Ce lundi 22 juin, le Premier ministre nigérien Ali Mahamane Lamine Zeine a accueilli à Niamey la délégation du comité national d’experts de retour des négociations menées à Cotonou. Après deux jours intenses de discussions, cette seconde session visait à trouver une issue à la fermeture de la frontière commune, effective depuis 2023.
La rencontre avec le chef du gouvernement marque une étape clé dans un processus délicat de normalisation des relations entre Niamey et Cotonou.

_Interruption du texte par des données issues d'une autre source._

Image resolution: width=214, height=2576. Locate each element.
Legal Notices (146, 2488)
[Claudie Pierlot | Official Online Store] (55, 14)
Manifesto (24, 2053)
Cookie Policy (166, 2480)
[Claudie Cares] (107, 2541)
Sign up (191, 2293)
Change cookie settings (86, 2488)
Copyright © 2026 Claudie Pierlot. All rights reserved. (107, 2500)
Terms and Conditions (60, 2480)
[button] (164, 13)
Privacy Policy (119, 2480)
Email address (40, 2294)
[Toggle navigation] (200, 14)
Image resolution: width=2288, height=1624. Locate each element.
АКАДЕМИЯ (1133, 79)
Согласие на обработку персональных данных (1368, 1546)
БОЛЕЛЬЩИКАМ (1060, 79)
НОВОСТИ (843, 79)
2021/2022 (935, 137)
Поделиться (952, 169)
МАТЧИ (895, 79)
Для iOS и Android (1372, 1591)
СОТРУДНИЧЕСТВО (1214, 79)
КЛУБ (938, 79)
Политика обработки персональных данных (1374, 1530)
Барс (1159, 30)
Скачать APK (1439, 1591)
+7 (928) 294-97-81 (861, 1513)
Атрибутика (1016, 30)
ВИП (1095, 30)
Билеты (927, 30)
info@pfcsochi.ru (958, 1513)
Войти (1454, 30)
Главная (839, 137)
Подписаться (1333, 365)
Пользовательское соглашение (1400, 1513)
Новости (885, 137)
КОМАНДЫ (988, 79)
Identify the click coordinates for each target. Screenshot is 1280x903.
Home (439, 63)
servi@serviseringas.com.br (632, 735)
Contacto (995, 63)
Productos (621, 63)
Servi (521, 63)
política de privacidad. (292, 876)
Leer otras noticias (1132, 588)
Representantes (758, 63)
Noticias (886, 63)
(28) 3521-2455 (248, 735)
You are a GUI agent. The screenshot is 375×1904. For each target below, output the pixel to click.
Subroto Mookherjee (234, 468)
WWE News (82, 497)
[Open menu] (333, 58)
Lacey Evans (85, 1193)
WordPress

Conduite par le général Mohamed Toumba, ministre d’État chargé de l’Intérieur, de la Sécurité publique et de l’Administration du territoire, la délégation nigérienne a présenté un compte-rendu détaillé des avancées et des positions fermes de son pays.
Au cœur des échanges : la sécurité. Niamey insiste sur des garanties solides avant toute levée des restrictions aux échanges. Parmi les exigences jugées incontournables figurent la signature d’accords de défense et de sécurité interdisant formellement l’utilisation du territoire de l’un contre l’autre. Les autorités nigériennes réclament également une transparence complète sur les présences militaires étrangères près de la frontière, ainsi que la création d’une cellule bilatérale de renseignement pour mieux lutter contre le terrorisme et les trafics transfrontaliers.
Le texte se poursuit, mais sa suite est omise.